Application of Expectation Maximisation Algorithm on Mixed Distributions

Abstract

Mixed distributions are a statistical tool used for modelling a range of phenomena in fields as diverse as marketing, genetics, medicine, artificial intelligence, and finance. A mixture model is capable of describing a quite complex distribution of data, often in situations where a single parametric distribution is unable to provide a satisfactory result. The Expectation Maximisation (EM) algorithm is an iterative maximum likelihood method typically used to estimate parameters in incomplete data problems, such as mixtures. This thesis presents a thorough analysis of mixture modelling and estimation via the EM algorithm for normal, Weibull, exponential, gamma, loglogistic, and uniform component distributions.

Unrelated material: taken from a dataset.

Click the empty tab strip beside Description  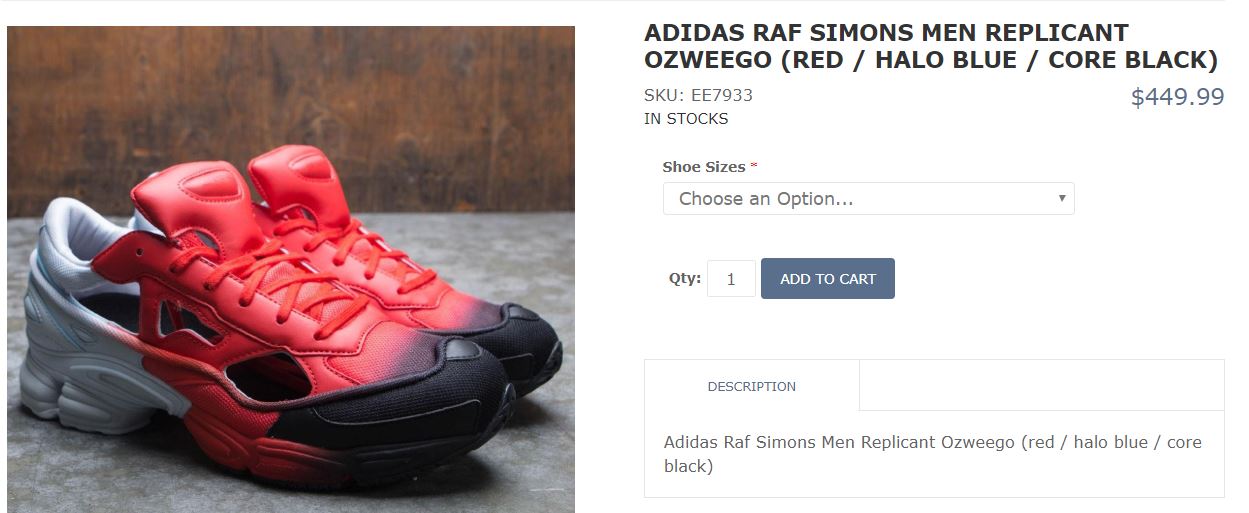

Full derivations of relevant EM equations are provided, including censored EM equations for exponential and Weibull component distributions. Goodness-of-fit tests assess how well an hypothesised statistical model fits a set of observations. This thesis considers two goodness-of-fit testing frameworks, the first being formal hypothesis based testing, the second being model selection via information criteria. It has been empirically justified that critical values for Kolmogorov-Smirnov, Kuiper, Cramér-von Mises, and Anderson-Darling goodness-of-fit tests don’t exhibit the same parameter independent properties as single distributions. Critical values are in fact parameter dependent, as well as being dependent on sample size, significance level, and truncation level. A comprehensive analysis is also provided of model selection via information criteria, for the Akaike information criterion, and Bayesian information criterion. Goodness-of-fit testing in this manner was found to be more appropriate for mixture modelling. The work culminates with the application of previously discussed statistical methodology to an analysis of limit-order inter-arrival times, and mid-price waiting times on the London Stock Exchange. It is reasoned that censored mixtures which include a Weibull component most appropriately model this data.